EXERCISE:
Go over the data and keep only the lines that include "agent".

+ + + + + + +

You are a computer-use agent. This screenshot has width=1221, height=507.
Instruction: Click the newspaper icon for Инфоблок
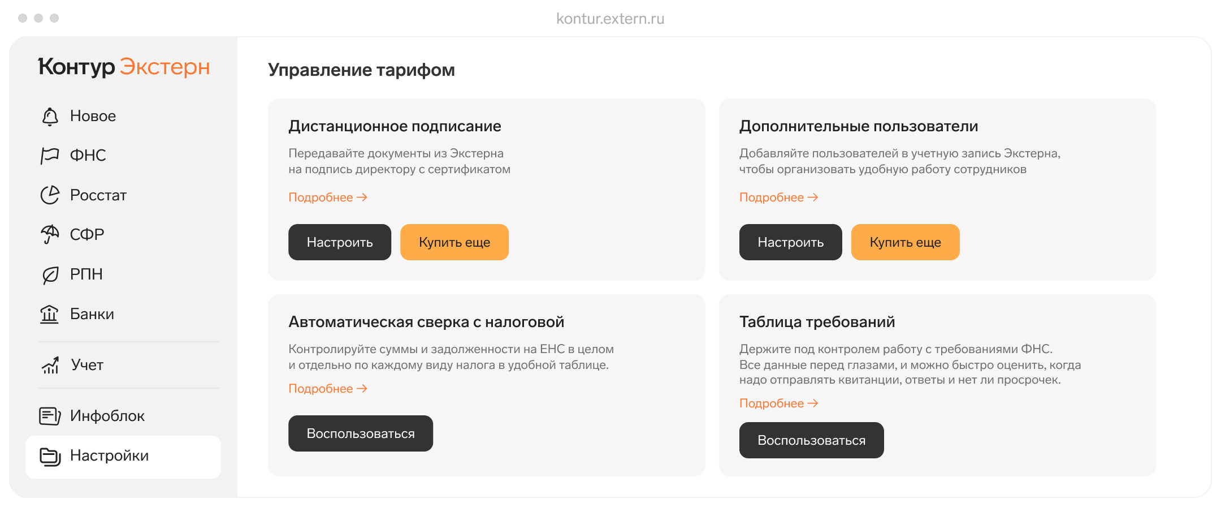point(50,416)
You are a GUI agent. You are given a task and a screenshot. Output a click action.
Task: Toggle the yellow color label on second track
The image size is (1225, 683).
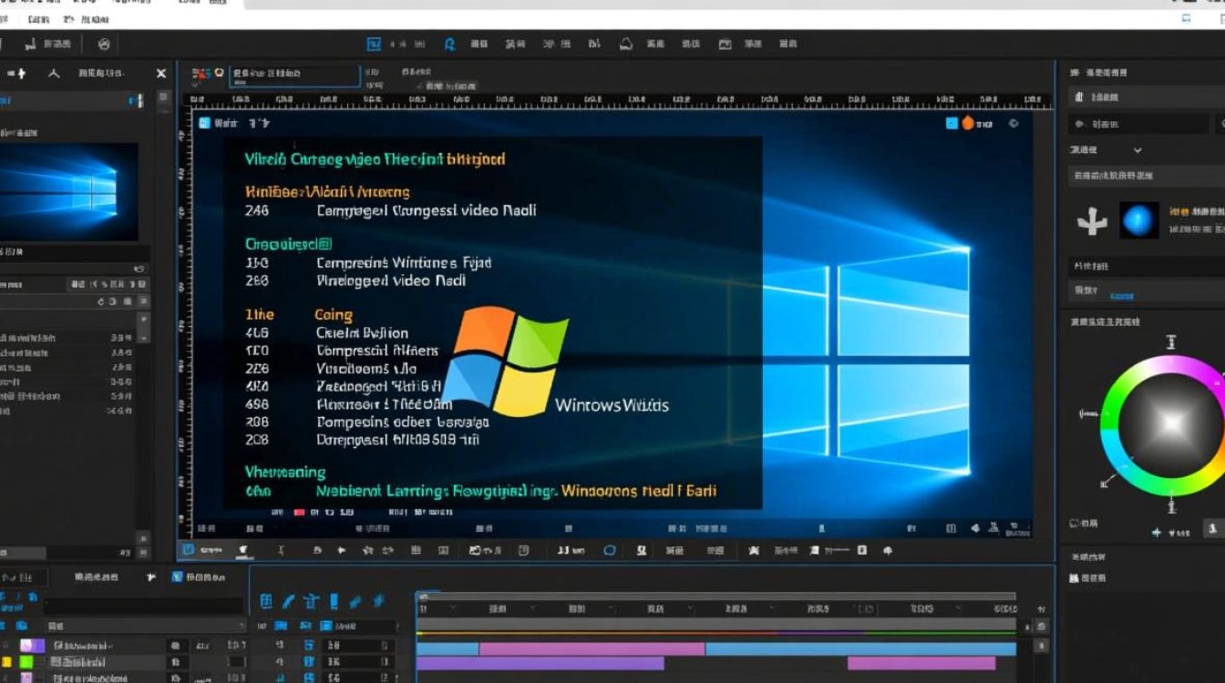tap(7, 662)
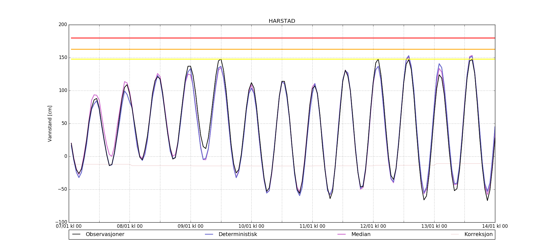
Task: Click the −100 y-axis tick label
Action: [61, 222]
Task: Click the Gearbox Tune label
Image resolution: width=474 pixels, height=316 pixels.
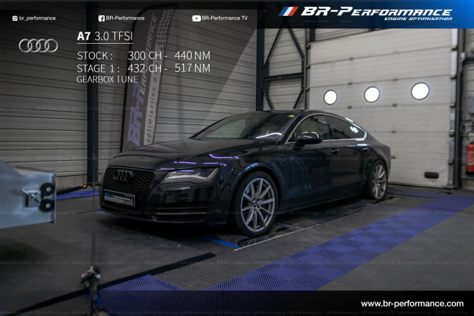Action: pyautogui.click(x=106, y=80)
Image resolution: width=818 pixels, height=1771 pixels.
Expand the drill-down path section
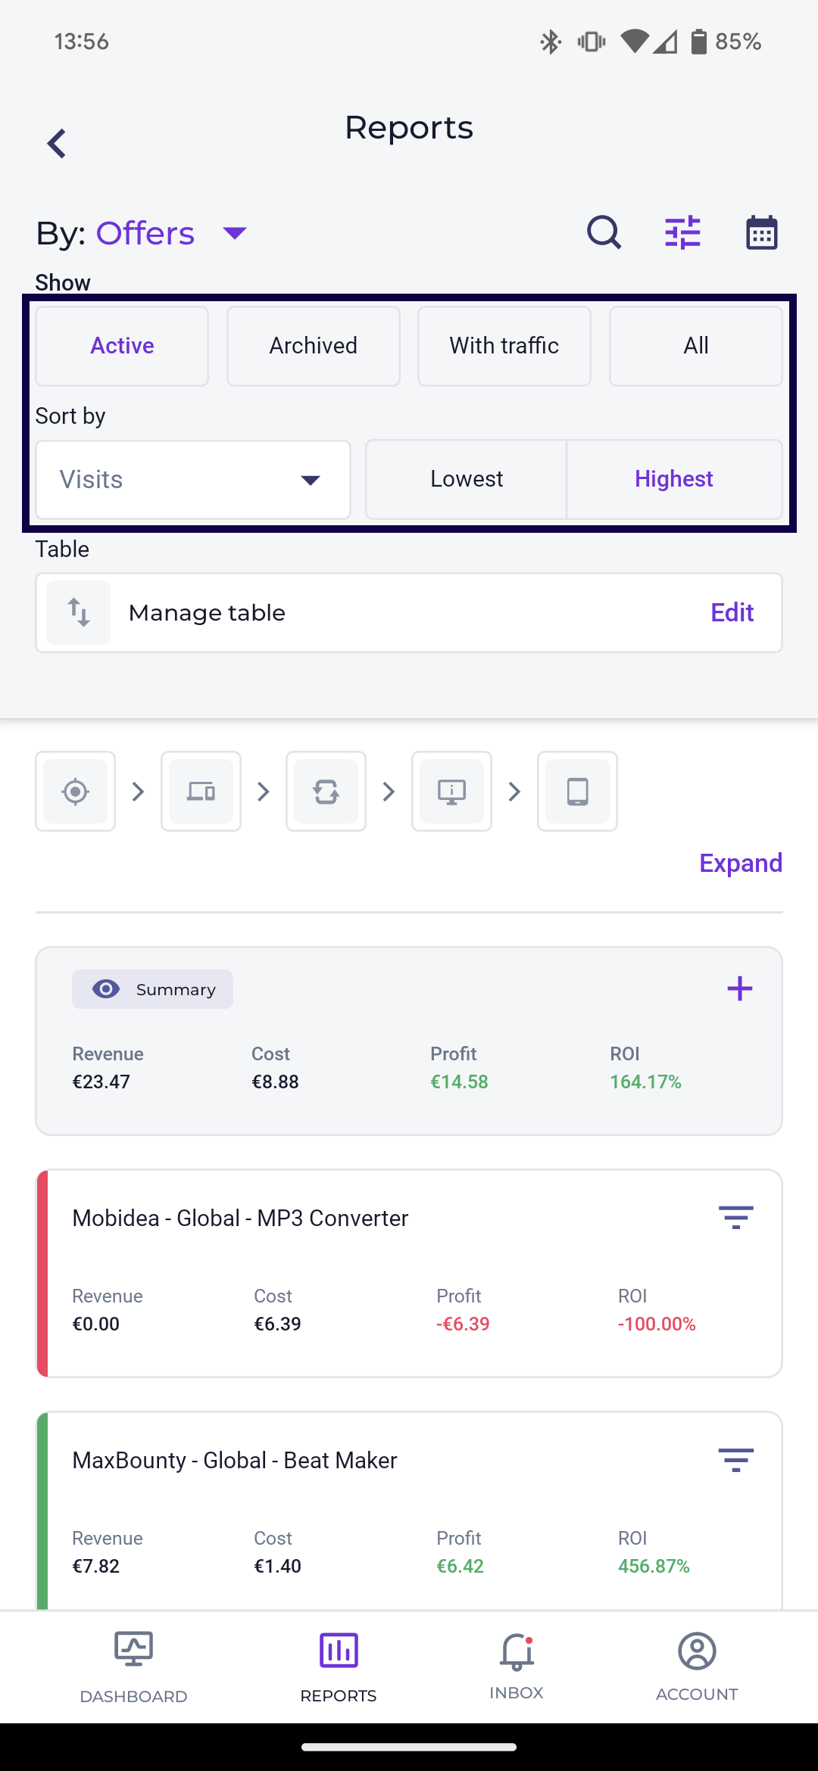coord(740,863)
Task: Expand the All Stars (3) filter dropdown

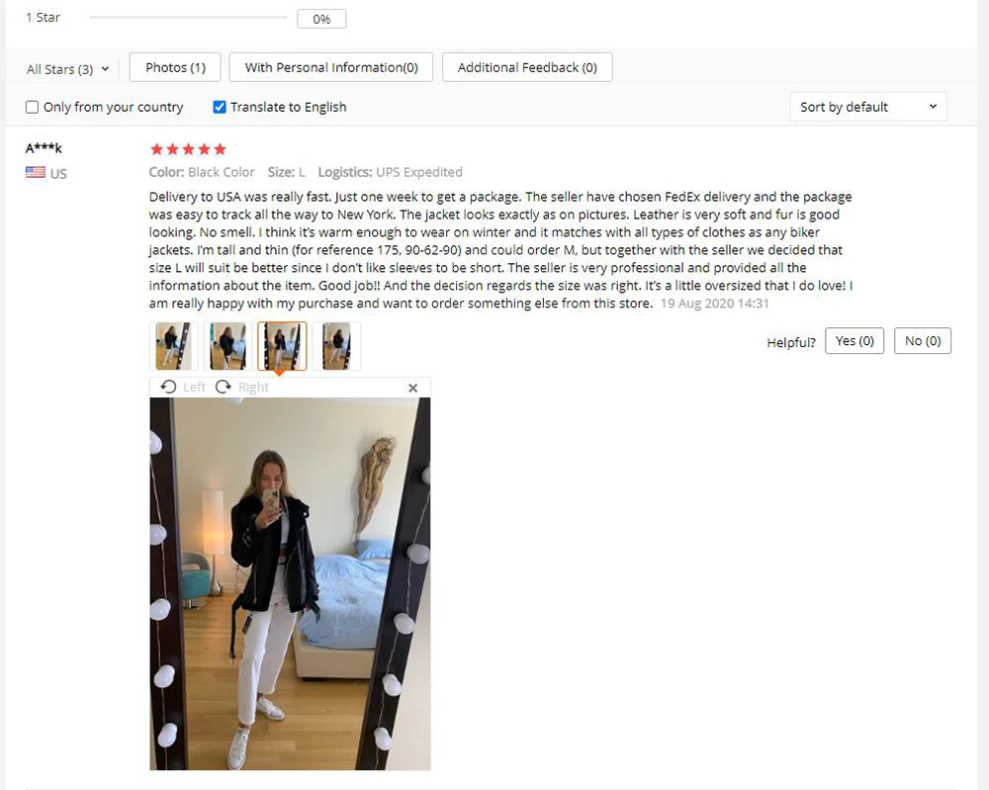Action: click(67, 69)
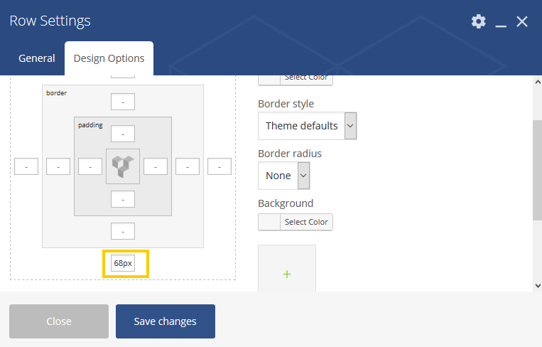
Task: Click the gray Close button
Action: 59,321
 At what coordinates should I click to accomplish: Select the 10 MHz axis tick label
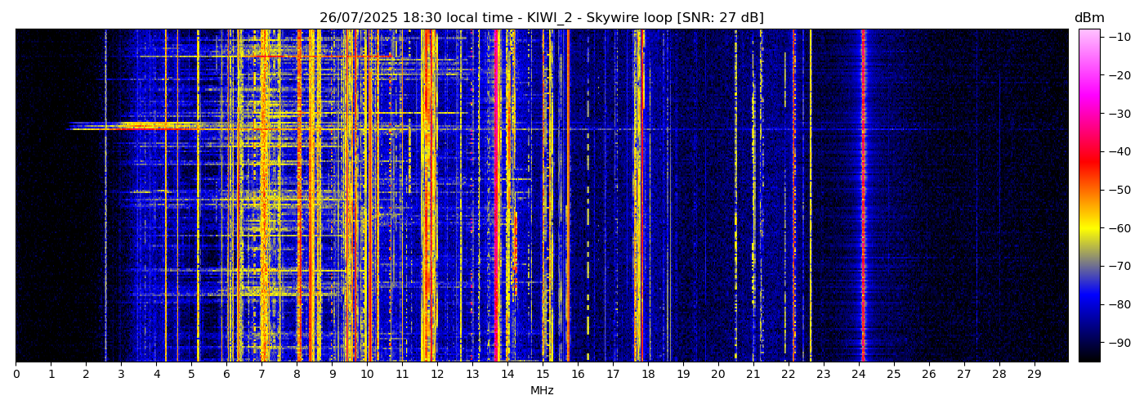(x=367, y=375)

+ + + + + + +

RESPONSE BOX:
You are a computer-use agent. This screenshot has width=1221, height=507.
You are a GUI agent. You are given a task and a screenshot. Output a click action.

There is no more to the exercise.